The graphics in Event are good, but not breathtaking. However, they don’t need to be. They do a great job of conveying your environment in space without necessarily adding every minute detail into the scenes. One thing I did notice that puzzled me was my FPS ran less than 30FPS as I traversed the spaceship. I’m running an FX-8320 processor with 16GB RAM and a 4GB GTX 960 card. I guess I was expecting higher FPS given my system. The game ran smooth enough that it was still enjoyable to play.
Gameplay in Event is what grabbed my attention. Being an old school gamer, I remember playing the old text adventure games like Amazon. Playing Event brought back those fond memories only in a new setting. Progressing around the spaceship I found myself looking at every object hoping for a clue my current puzzle. Navigating through the various room using the default method takes a little bit of time. Left button to go forward, right button to go back. While this seemed awkward, you can easily go into the Options menu and select the more familiar keyboard keys for navigation. Interacting with Kaizen is fun. Your experience is dependent on how you interact with him as he can procedurally generate over two million lines of dialog. Kaizen is much more than a static non-emotional computer. He has a wide variety of emotions as you interact with him. Given all that, I did find a few times where his response to my typing was either repetitive or didn’t make sense in context.
Audio in Event is solid. You hear the tinny sound as you walk across the metal floors inside the spacecraft. The sounds of sparks shooting out of live wires laying on the feet of walls and doorways are nice touches. There is no direct score that plays throughout the game, but there are some sounds you hear as you walk that gives a slight hint of something ominous around the corner. Kaizen’s voice was what you might expect a robot voice to be, but there were times he sounded a little muffled. The best part of the audio for me was something simple, the typing. I loved hearing the clicks in the game when interacting with my robot friend.

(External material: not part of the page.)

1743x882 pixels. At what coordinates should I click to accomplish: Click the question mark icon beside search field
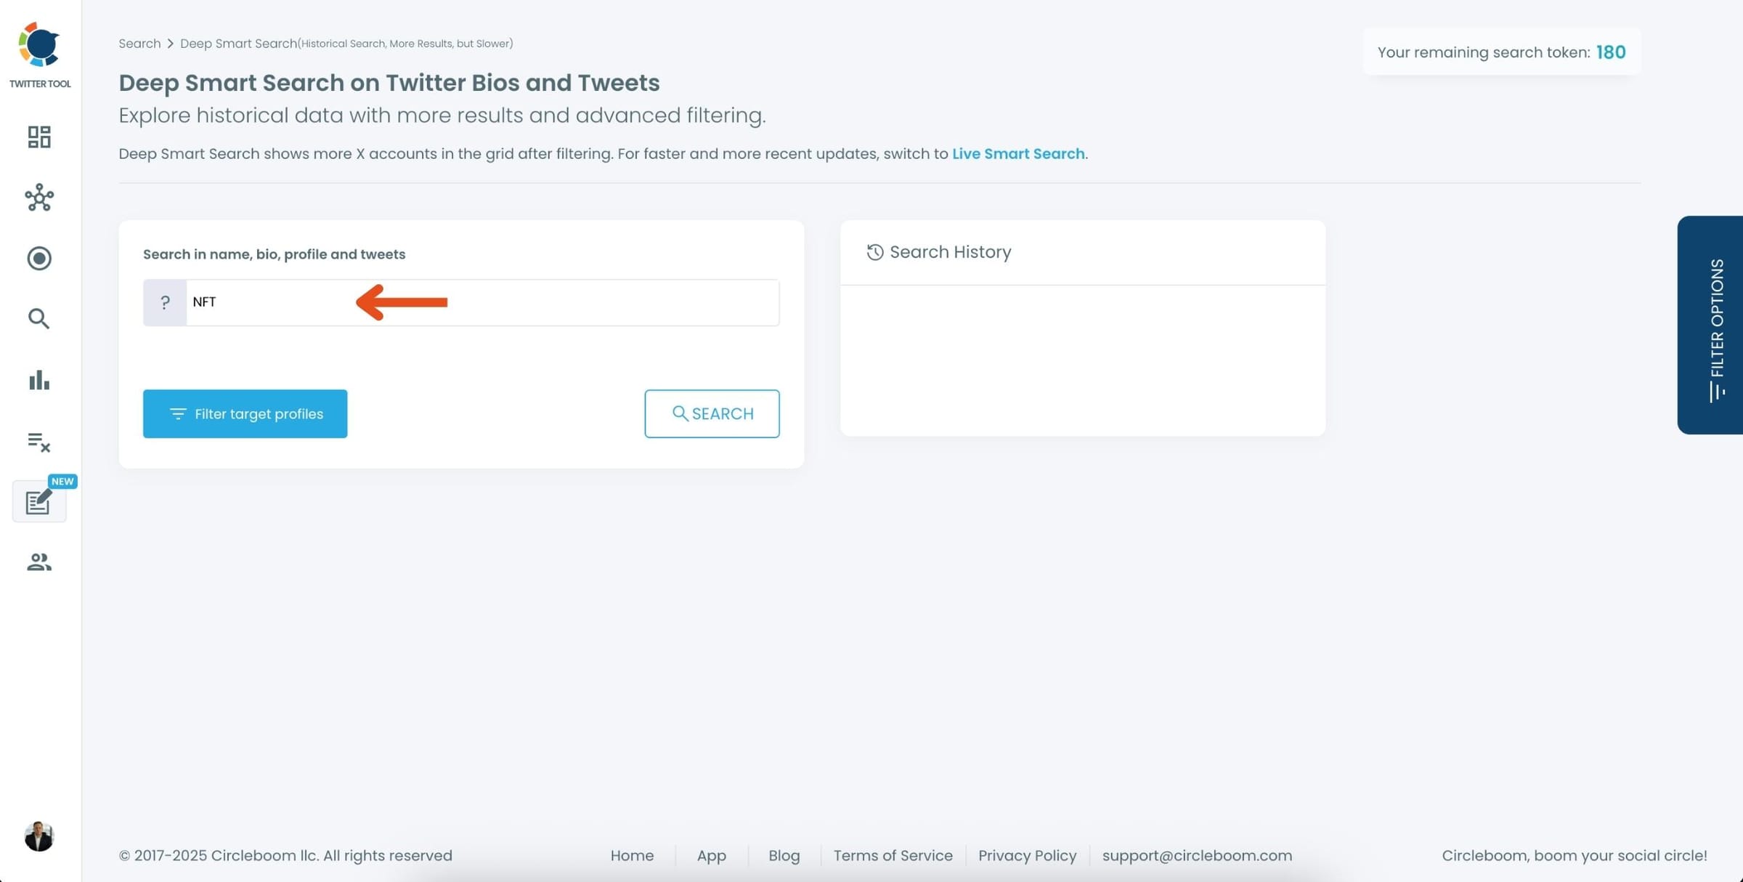tap(165, 302)
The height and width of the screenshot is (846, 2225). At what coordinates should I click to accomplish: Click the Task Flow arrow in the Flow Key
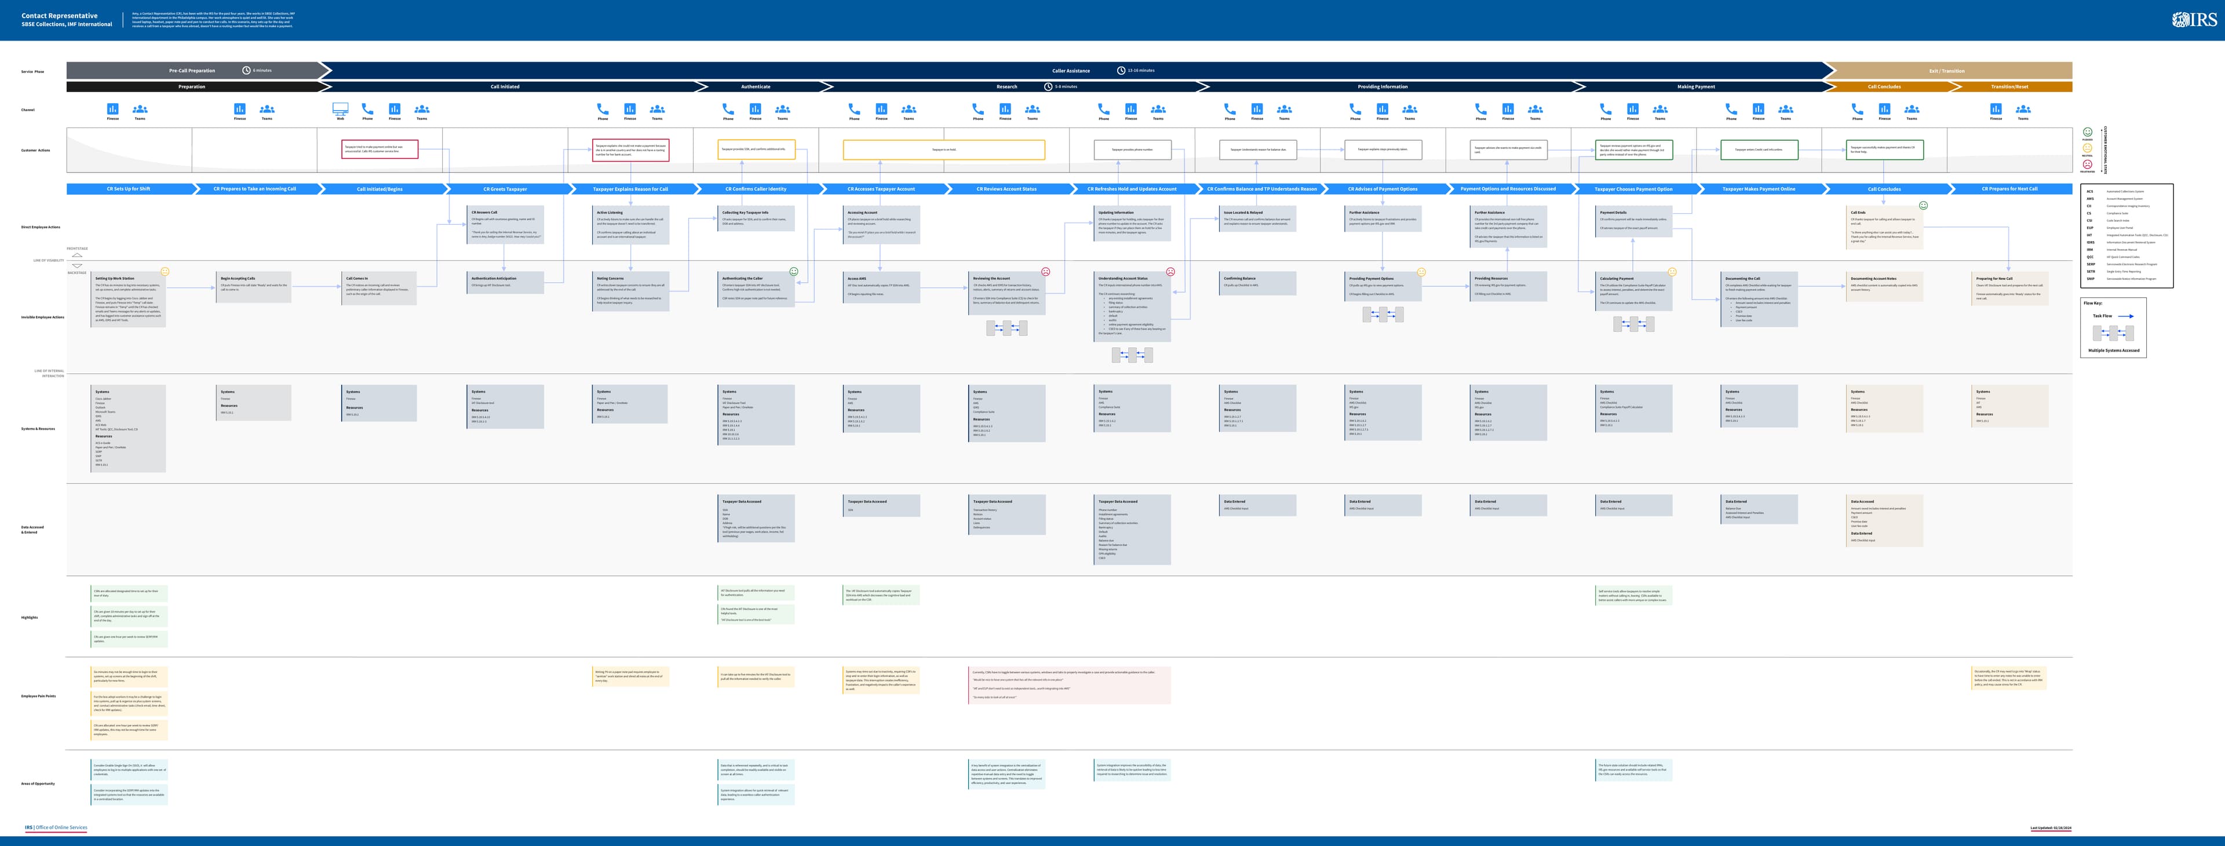pyautogui.click(x=2127, y=315)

I use a mechanical keyboard on my primary machine and typing in Event provides a similar sound to typing on a mechanical keyboard.
One other thing I wanted to mention is the support. When reviewing the game, I initially had an issue when the mouse would disappear on the main screen of the game. I emailed the support team at Ocelot and was pleasantly surprised when I received a response within a couple hours. I honestly wasn’t expecting a response so soon. The issue was resolved with updated video drivers, but I was impressed how quick they reached out to me to resolve the issue. It’s nice seeing good customer service in action!
Event is current available on Steam for 19.99 and is a great pick up for any fan of space or puzzle games.